Angle raised $14 million in the most recent cycle.
Agen called this “one of the most successful single quarters of fundraising in the nation’s history for a U.S. Senate campaign.”
Elizabeth Crum links to a thoroughly impressed Chris Cillizza, who can only recall one other fundraising cycle with more success — that being another outsider bid for an entrenched Democratic seat:
Between April 1 and June 30, which included three weeks of fundraising in the wake of her June 8 primary victory, Angle brought in $4.75 million.
Angle’s total dwarfs other impressive fundraising hauls by GOP Senate candidates in the third quarter including former Florida state House Speaker Marco Rubio ($5 million raised) and former Washington state Sen. Dino Rossi ($4.5 million).
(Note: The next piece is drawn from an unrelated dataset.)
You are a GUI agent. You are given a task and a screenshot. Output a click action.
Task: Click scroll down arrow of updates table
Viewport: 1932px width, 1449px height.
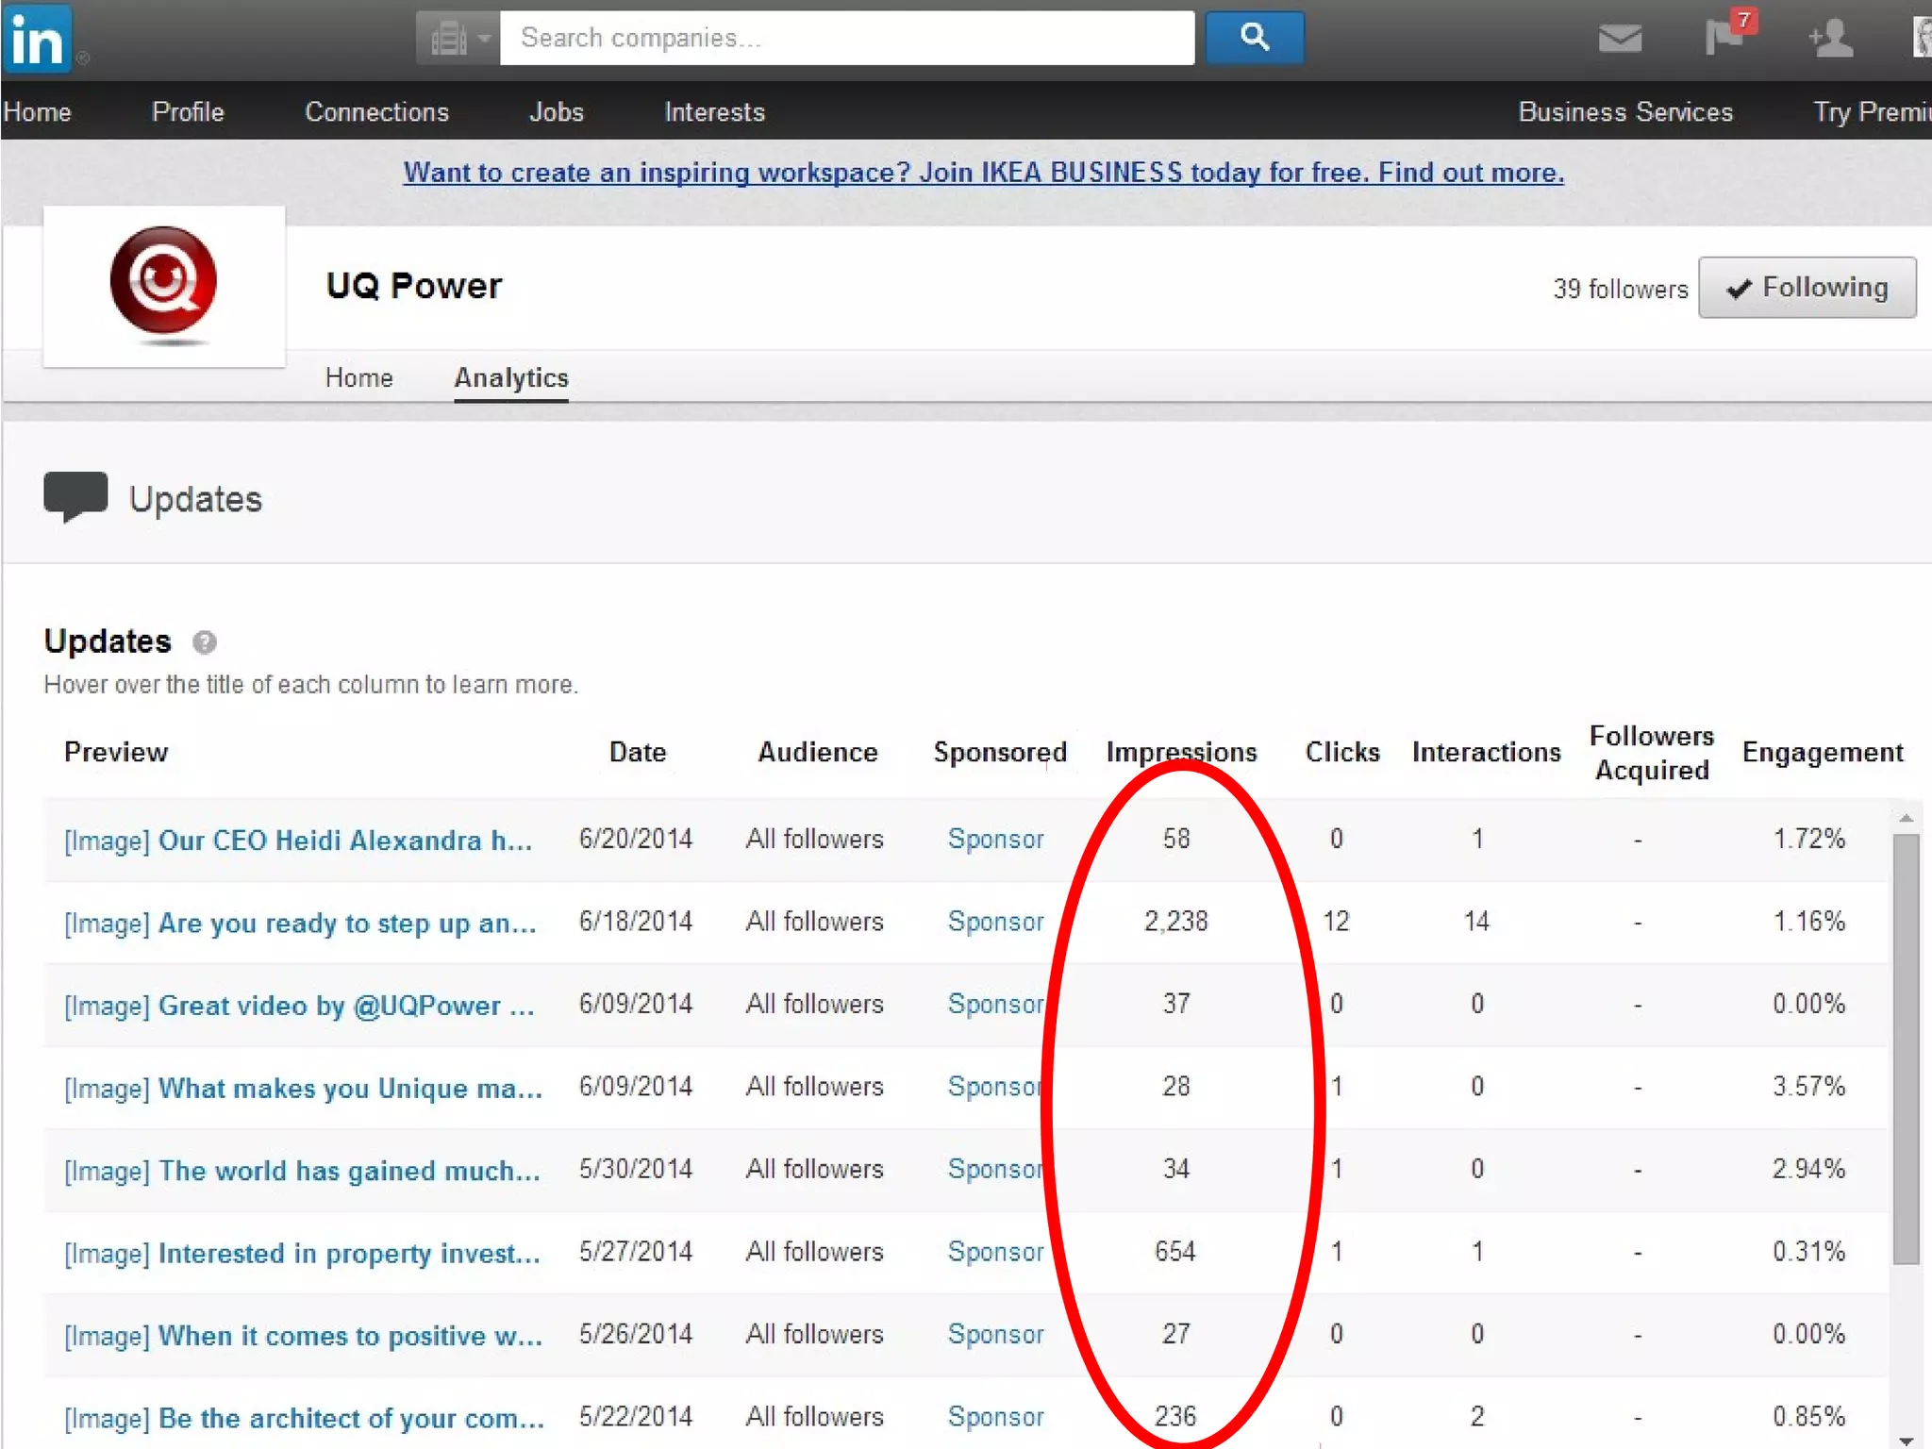coord(1906,1441)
The Nevada Republican’s showing is only bested in modern memory by the $14.2 million Scott Brown raised in January 2010 in advance of his Massachusetts Senate special election victory.
The comparison is apt in some ways, but in one critical sense, it’s apples and oranges. Brown raised $14.2 million in a month when almost no other elections took place, thanks to the special election scheduled after the death of Ted Kennedy, who formerly held the seat. That race became a national effort for both parties and attracted donations from across the country in a relative vacuum.
In contrast, the Angle campaign has had to compete in the full midterm environment. Other races have received similar attention from media and Tea Party activists, such as Marco Rubio’s tough three-way race in Florida. However, Angle outpaced Rubio almost 3-1 in the final full quarter before the election, even though Rubio’s numbers in July and August didn’t look nearly as convincing as they do in September and October. Races in Delaware, Kentucky, California (albeit with a self-funding candidate), and Washington have competed for those donor dollars, but Angle managed to outpace everyone.
This puts Angle in good position to outbox Reid in the final stretch, instead of the presumed media-buy disadvantage Angle was supposed to have by now. We still haven’t seen Reid’s Q3 fundraising total, but it seems unlikely that he would have matched it, let alone bested it.
Update: Brown raised his $14.2 million in a month, not a quarter.